A story about TCAQS: Tibia Character Automated Quotation System
Portuguese version: Link
The spark (late‑night 2022)
Picture a rainy Sunday in 2022. I’m procrastinating on real‑life chores by scrolling Tibia’s brand‑new auction house, looking at characters priced like beachfront property. Surely there’s a pattern here, I thought. Fifteen years of playing Tibia had wired my brain to sniff under‑ or over‑priced deals the way other people smell fresh coffee.
So I opened VS Code and wrote the first line of what would become TCAQS: async def crawl(url): ...
Mission: scrape every single auction record, teach a model to predict fair prices, and maybe—just maybe—save a few souls from paying 6k TC in a skill-less knight in Antica.
Three weeks, 650 000 HTML files, one battered laptop
Tibia’s rate‑limiter is the digital equivalent of an ankle weight. Three requests every second isn’t a suggestion—it’s the law. Multiply that by half a million pages and you get six days of constant crawling (add constant networks drops, and some Tibia website downtime as well). When the results/
folder finally hit 650 k files, I zipped it, patted myself on the back, and… promptly moved to the United States.
Life happened: visas, boxes, a Florida heatwave. tcaqs/
collected dust in a backup drive.
Rediscovery (May 2024)
Fast‑forward to a spring cleaning session. I’m Marie‑Kondo‑ing old drives when a 14 GB archive labeled tibia_auctions_2022.zip
stares back. Does it spark joy? Absolutely. And AI tooling has exploded since 2022, so why not finish the job?
Death by a thousand <div>s
Parsing those HTML relics felt like fighting 1 000 paper cuts with a wooden shield. I wrote a tiny utility, html‑scalpel, that sliced each page into a dict, dumped it to Parquet, and batched inserts into SQLite. Seven hours later I had:
- 650 k rows
- 40+ raw fields (level, vocation, outfits, mounts, quest flags…)
- Two crucial targets:
final_bid
,bid_status
(sold vs. minimum‑bid‑unsold)
Model season: XGBoost vs. my ego
I promised myself 90 % R² on test data, enough to pass my own Tibian sniff‑test. Here’s how that duel unfolded:
v1: Baseline and Reality Check
I began with the obvious stats: level, vocation, world type, and a handful of other numeric attributes, thirty columns in total.

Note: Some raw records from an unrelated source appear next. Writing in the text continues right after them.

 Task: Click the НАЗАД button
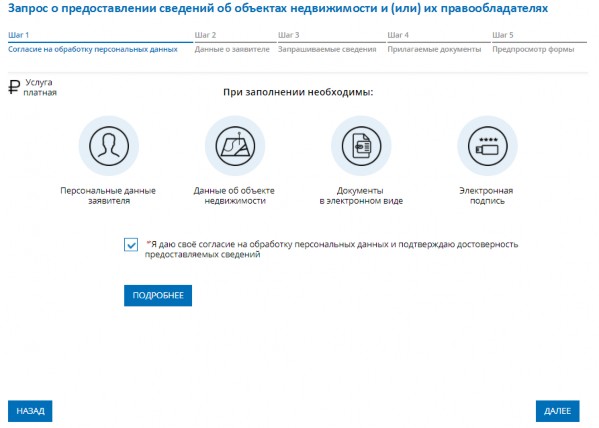[30, 411]
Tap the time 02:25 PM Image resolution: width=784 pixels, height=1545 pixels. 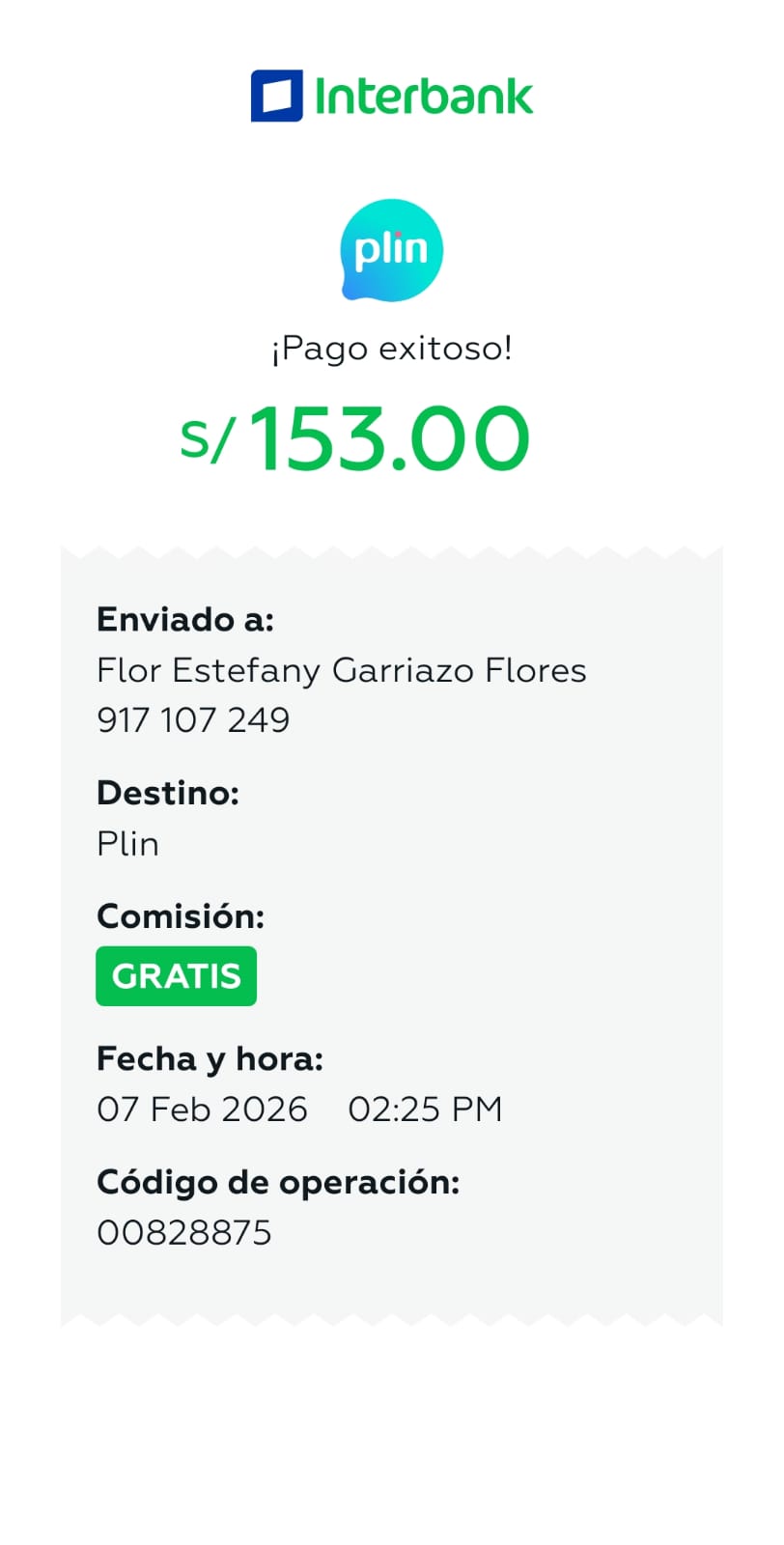(425, 1110)
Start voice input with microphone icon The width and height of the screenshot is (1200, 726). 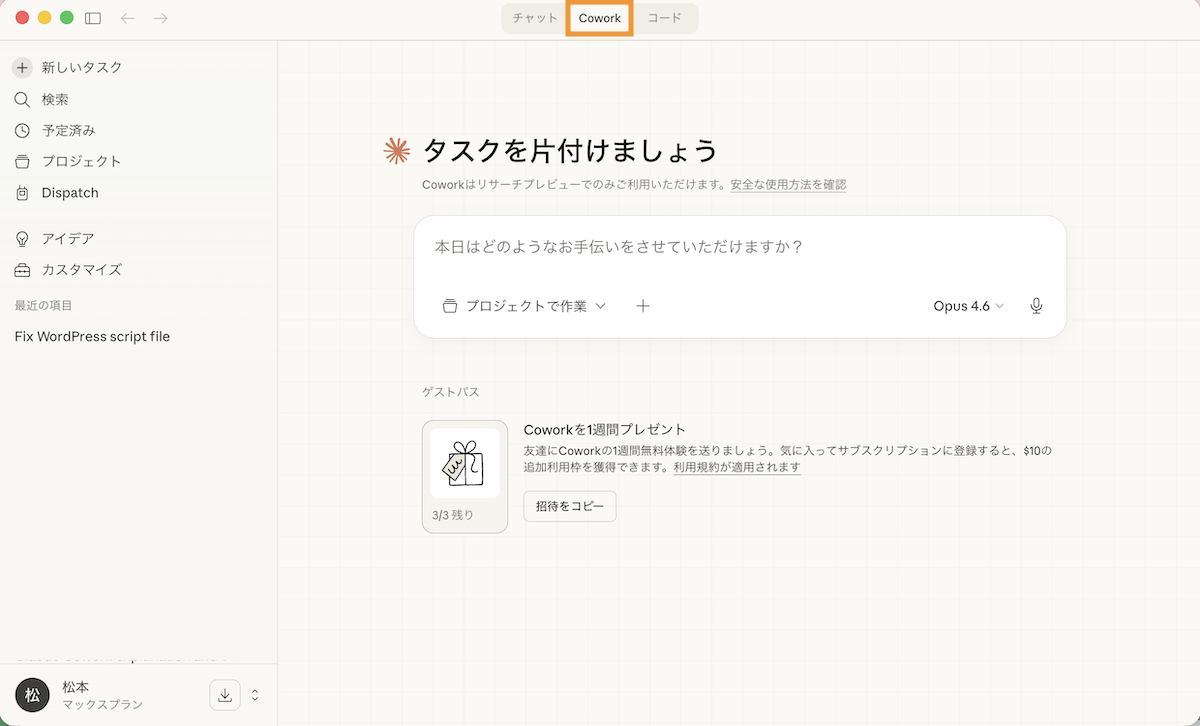point(1036,306)
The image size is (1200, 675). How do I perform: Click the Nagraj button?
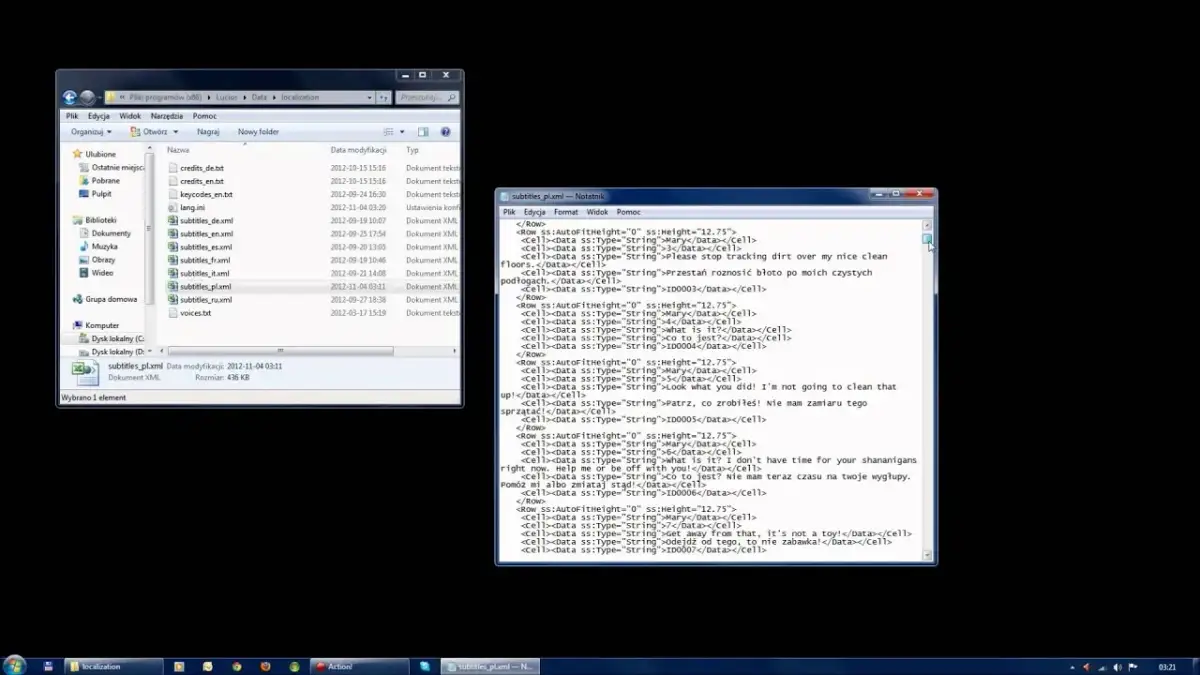point(208,132)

A quick grid-search on plain XGBoost pushed training R² past 0.94, but test R² stalled at 0.89 while MAPE bounced all over, especially on low-level characters. The model was memorising the training set and learning little about real-world pricing, useful only as a floor for future work.
v2: Packing the Lore
Next I stuffed in the bragging-rights features that really drive Tibia prices, such as quest flags, rare mounts, outfits, hirelings, and server type, all one-hot encoded and rebalanced. Bayesian hyper-parameter tuning lifted test R² to 0.94 and smoothed predictions for mid- to high-level chars. The new pain point, though, was low-level characters on freshly opened servers. They start overpriced because early adopters have excess gold, then drop rapidly as the server economy matures, so their actual values drift faster than my static scrape could capture, keeping MAPE high in that slice.

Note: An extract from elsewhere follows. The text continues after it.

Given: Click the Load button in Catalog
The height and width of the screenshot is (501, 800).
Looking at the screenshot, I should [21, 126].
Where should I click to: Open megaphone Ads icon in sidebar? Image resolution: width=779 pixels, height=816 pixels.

v3: Purging Poisoned Labels
The real breakthrough came from cleaner targets, not extra features. Many auctions ending at the minimum bid had no buyer, so their listed prices were wishful thinking. Filtering those rows, log-transforming gold values, and retuning XGBoost flattened the error curve: overall MAPE fell to 0.42 (under 0.30 for sub-100 chars) and test R² settled at 0.935. CatBoost scored about the same but drank more VRAM, so XGBoost is still the champion for now.
A few results
The feature engineering evolution in numbers:
Model | Split | MSE | RMSE | MAE | MAPE | R2 | Explained_Variance |
---|---|---|---|---|---|---|---|
results-v1 | Training | 2289526.25 | 1513.12 | 703.37 | 0.9393 | ||
results-v1 | Testing | 4209464.5 | 2051.7 | 857.07 | 0.8874 | ||
results-v2 | Training | 543840.75 | 737.46 | 376.31 | 0.9856 | ||
results-v2 | Testing | 2172790.25 | 1474.04 | 582.8 | 0.9419 | ||
results-v2-es | Training | 333324.59 | 577.3427 | 315.0486 | 0.4379 | 0.9912 | 0.9912 |
results-v2-es | Testing | 2140074.75 | 1462.8994 | 577.0405 | 0.5454 | 0.9427 | 0.9427 |
results-v3 | Training | 49717.34 | 222.9739 | 149.1993 | 0.3372 | 0.9954 | 0.9954 |
results-v3 | Testing | 725773.25 | 851.9233 | 358.3552 | 0.4243 | 0.9349 | 0.9349 |
A live crystal ball
Fill out character info and get an estimate. No more guesswork before you splash the guild’s treasury.
What’s next?
- Fresh crawl – New vocation (Monk) & inflation‑adjusted gold means the 2022 snapshot is aging. A distributed crawler on SQS (or any other queue) should cut scraping from weeks to days.
- Market context – Inject rolling world‑level CPI so the model tracks gold inflation.
- Model bake‑off – LightGBM, TabPFN, maybe a tiny tabular transformer—because why not?
- Public dashboard – Daily fair‑price index per vocation/world.
Closing XP
Shipping TCAQS reminded me that AI glamour rests on unglamorous foundations: stubborn scraping, vicious cleaning, and lots of waiting bars. But bringing together two long‑time passions: Tibia and machine learning, was worth every <div>
.